Stored records
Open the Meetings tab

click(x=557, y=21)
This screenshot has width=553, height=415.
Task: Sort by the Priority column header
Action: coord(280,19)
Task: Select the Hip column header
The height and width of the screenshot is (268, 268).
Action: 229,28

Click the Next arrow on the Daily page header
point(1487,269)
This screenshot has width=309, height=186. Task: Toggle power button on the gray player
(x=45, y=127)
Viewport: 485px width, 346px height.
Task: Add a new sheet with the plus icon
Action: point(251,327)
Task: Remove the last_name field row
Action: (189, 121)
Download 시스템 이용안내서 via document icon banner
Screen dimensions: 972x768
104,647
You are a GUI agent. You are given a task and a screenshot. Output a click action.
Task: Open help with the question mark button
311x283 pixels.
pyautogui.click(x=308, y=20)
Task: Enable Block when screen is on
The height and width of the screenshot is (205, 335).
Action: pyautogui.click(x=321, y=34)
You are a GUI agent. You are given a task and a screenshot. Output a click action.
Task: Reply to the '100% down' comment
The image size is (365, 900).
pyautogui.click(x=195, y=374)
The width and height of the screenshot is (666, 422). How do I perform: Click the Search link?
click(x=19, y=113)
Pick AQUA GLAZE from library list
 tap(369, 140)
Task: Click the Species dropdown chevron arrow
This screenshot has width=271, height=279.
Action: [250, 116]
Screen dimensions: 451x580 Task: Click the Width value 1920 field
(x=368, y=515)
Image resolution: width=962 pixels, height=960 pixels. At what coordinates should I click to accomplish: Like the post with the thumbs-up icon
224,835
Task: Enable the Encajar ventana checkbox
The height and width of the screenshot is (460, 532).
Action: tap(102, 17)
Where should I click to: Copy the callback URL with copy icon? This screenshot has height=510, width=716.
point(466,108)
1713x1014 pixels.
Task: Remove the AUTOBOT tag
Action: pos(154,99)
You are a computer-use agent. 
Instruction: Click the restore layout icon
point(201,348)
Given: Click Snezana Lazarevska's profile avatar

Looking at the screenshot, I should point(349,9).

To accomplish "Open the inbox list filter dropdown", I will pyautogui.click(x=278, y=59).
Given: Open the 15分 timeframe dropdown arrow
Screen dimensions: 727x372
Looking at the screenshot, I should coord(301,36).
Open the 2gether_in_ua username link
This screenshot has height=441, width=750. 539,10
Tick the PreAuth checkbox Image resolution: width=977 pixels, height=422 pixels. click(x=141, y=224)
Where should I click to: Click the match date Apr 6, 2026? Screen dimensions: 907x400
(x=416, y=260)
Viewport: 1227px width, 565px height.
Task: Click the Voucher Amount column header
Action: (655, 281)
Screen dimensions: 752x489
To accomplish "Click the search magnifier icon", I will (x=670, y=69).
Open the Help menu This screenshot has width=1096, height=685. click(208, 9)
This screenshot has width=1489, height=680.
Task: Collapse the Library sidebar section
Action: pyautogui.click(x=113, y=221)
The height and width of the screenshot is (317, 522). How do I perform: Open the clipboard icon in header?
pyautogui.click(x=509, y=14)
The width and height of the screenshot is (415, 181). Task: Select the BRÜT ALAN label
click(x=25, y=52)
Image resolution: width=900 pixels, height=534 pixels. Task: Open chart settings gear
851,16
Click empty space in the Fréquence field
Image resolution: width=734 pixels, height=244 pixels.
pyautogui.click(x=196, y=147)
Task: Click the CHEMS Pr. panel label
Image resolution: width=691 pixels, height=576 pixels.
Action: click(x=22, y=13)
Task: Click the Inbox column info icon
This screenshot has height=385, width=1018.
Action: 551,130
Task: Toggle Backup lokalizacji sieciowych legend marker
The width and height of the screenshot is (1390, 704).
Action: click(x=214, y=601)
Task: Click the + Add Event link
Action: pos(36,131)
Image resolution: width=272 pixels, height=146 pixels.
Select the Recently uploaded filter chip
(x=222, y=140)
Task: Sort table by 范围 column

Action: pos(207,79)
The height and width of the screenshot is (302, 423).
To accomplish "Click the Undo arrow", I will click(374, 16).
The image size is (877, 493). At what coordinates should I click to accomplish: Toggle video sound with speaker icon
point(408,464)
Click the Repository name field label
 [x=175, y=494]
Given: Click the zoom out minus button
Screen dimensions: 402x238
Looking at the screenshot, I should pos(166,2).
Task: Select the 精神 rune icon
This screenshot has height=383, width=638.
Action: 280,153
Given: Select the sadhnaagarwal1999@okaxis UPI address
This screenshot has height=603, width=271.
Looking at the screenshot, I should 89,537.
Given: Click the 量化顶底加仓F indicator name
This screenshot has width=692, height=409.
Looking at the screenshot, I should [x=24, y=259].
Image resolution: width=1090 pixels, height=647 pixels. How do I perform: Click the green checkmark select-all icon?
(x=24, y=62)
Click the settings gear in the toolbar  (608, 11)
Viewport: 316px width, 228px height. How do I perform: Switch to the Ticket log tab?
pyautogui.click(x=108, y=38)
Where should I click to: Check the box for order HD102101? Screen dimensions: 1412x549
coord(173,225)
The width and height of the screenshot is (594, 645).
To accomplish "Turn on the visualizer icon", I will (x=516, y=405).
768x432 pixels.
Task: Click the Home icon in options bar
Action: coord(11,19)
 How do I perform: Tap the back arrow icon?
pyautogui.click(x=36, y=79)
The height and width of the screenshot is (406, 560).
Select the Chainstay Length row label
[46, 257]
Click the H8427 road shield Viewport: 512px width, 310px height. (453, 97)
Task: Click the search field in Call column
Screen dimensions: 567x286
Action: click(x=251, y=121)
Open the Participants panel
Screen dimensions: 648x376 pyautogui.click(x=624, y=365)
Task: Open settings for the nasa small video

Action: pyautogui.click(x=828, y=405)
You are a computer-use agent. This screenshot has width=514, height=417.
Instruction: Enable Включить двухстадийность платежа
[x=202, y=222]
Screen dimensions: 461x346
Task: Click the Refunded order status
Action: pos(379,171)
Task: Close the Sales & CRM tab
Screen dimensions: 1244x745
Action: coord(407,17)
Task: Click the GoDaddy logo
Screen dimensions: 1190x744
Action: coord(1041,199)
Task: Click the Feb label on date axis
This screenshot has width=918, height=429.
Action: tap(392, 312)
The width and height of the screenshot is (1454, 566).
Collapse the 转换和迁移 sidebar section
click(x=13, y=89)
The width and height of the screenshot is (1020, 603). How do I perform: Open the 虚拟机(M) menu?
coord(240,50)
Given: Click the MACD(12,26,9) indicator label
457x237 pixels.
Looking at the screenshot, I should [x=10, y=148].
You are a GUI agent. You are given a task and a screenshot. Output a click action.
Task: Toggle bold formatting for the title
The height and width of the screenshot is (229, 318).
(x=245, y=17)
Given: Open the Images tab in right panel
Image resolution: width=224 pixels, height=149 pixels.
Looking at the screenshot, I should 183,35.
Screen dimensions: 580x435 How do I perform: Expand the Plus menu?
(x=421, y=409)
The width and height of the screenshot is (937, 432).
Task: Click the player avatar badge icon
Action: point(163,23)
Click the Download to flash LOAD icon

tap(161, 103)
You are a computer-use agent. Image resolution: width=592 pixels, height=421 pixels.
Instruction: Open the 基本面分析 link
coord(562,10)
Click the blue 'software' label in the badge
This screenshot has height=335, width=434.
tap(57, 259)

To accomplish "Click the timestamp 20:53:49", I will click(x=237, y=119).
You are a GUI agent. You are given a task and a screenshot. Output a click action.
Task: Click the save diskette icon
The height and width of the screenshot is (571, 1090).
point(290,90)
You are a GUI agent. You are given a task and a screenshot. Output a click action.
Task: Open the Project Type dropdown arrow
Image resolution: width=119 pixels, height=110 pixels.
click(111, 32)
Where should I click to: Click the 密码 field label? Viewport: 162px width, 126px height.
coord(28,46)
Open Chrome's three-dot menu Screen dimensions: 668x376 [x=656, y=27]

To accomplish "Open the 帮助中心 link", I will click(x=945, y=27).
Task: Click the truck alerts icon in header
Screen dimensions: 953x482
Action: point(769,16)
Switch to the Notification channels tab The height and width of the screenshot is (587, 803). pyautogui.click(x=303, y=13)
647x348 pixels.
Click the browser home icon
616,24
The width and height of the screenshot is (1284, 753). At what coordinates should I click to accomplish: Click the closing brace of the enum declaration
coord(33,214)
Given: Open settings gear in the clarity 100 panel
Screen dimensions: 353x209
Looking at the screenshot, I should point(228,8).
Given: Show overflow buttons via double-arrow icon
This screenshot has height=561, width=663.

DESCRIPTION OF THE TASK: From the records above, print only the lines between the one holding "The width and height of the screenshot is (1020, 603)." and the one holding "Given: Open the Images tab in right panel", inclusive, exactly as they stand.

REPLY TO THE EXERCISE:
The width and height of the screenshot is (1020, 603). How do I perform: Open the 虚拟机(M) menu?
coord(240,50)
Given: Click the MACD(12,26,9) indicator label
457x237 pixels.
Looking at the screenshot, I should [x=10, y=148].
You are a GUI agent. You are given a task and a screenshot. Output a click action.
Task: Toggle bold formatting for the title
The height and width of the screenshot is (229, 318).
(x=245, y=17)
Given: Open the Images tab in right panel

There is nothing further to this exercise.